Procedural Considerations

An applicant must first make a reasonable effort to reach an agreement with the owner of the land upon which the tree is situated. The Court may make orders under the Act to remedy, restrain or prevent damage to property, or to prevent injury, as a consequence of a tree situated on adjoining land.

When deciding whether to make an order, the Land and Environment Court must consider various factors including:

  • whether any applicable consent to interfere with the tree has been obtained,

  • any environmental, historical, cultural, social or scientific value the tree may have,

  • any contribution of the tree to the natural landscape and scenic value of the locality or the land on which it is situated,

  • any impact of the tree on soil stability, the water table or other natural features of the land or locality,

  • other factors contributing to the damage,

  • any action the tree owner has taken to prevent damage to property or injury to a person.
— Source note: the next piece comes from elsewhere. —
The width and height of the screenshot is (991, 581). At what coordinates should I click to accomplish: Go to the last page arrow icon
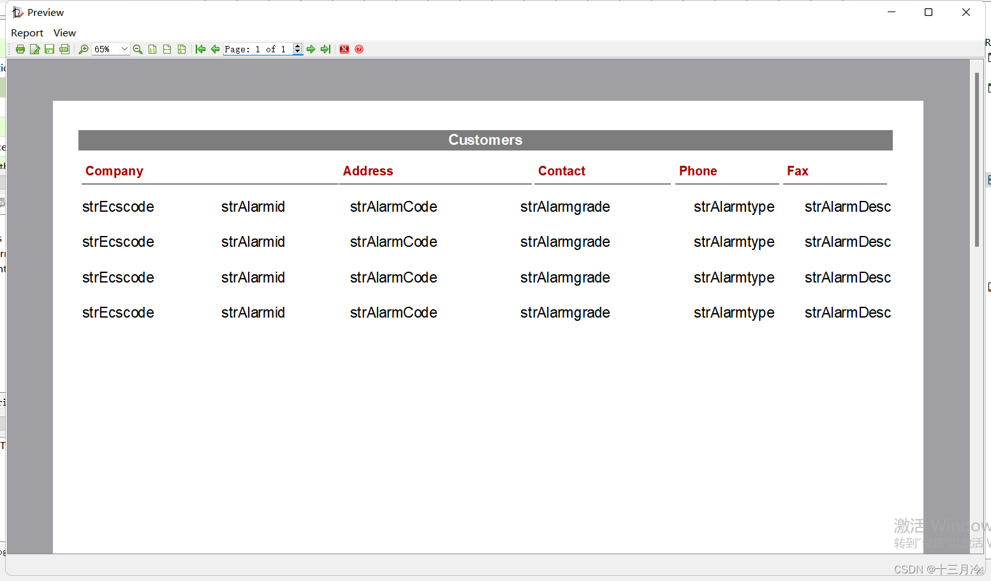pyautogui.click(x=325, y=48)
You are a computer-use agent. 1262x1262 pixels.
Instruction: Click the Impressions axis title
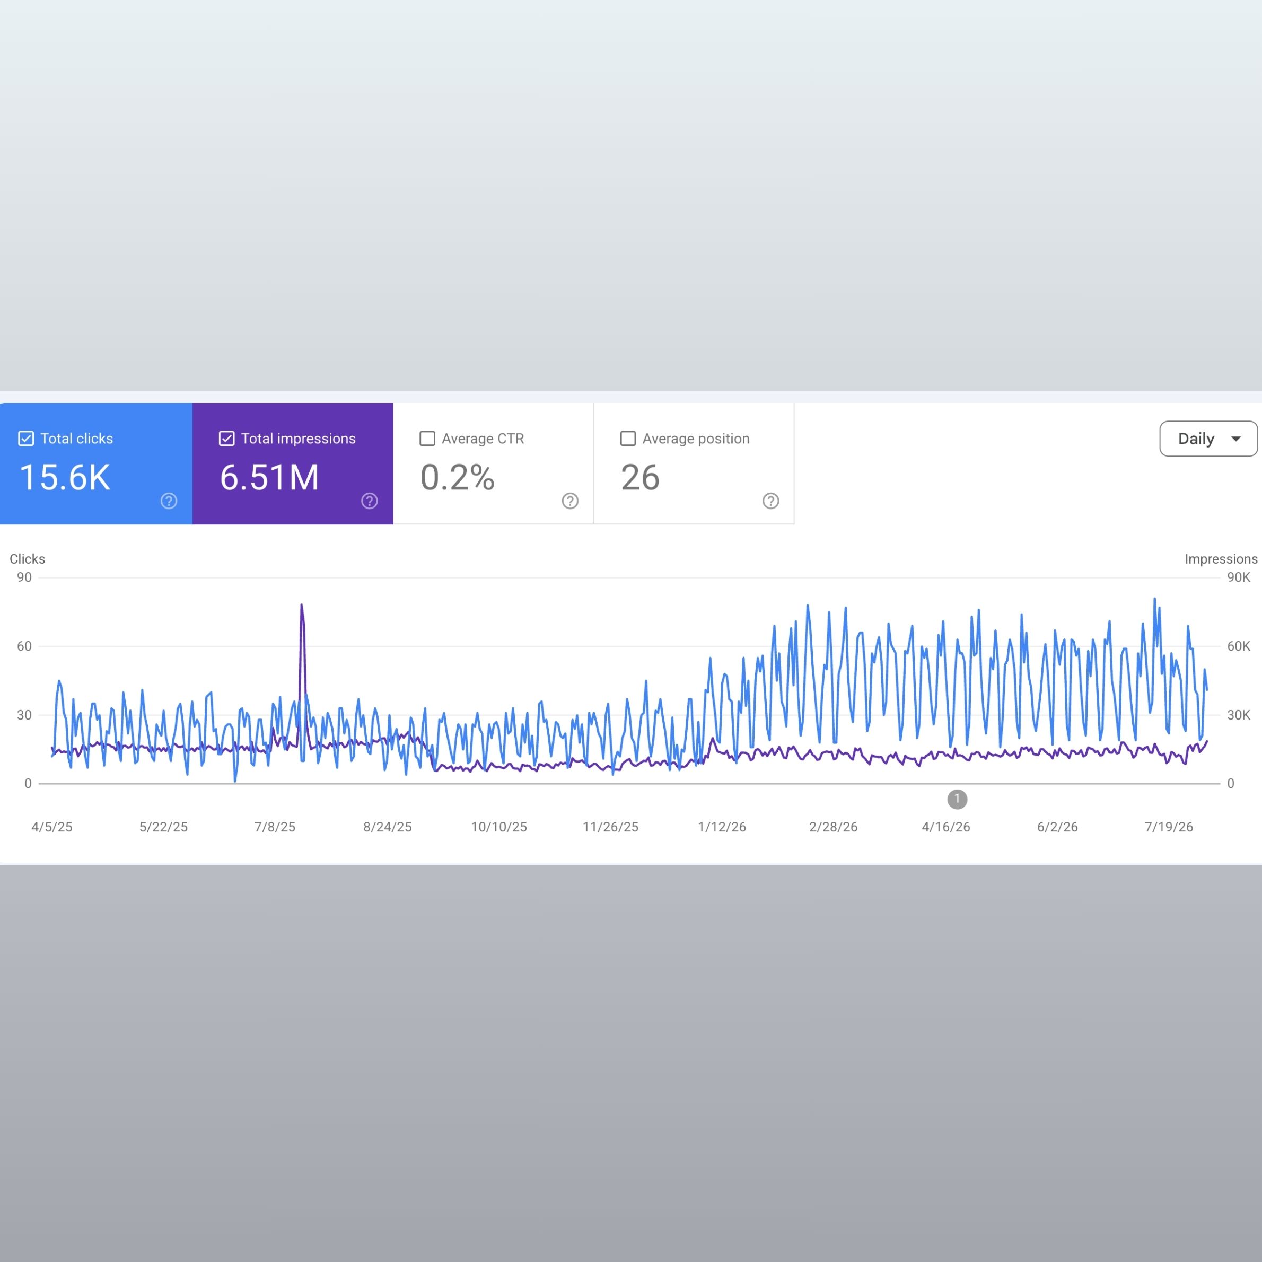coord(1220,559)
Changes to conveyancing practice

Orders made by the Land and Environment Court under the Act will run with the land. A purchaser for example, may be required to carry out work as directed by the Land and Environment Court where the person who sold the land had not carried out the Court's orders.

The Act requires vendors to give a warranty regarding any orders made under the Act. Local councils will be required to include on section 149 planning certificates information regarding orders made under the Act.

Vendors, purchasers and their legal representatives will have yet another checklist item to contend with when buying and selling urban land.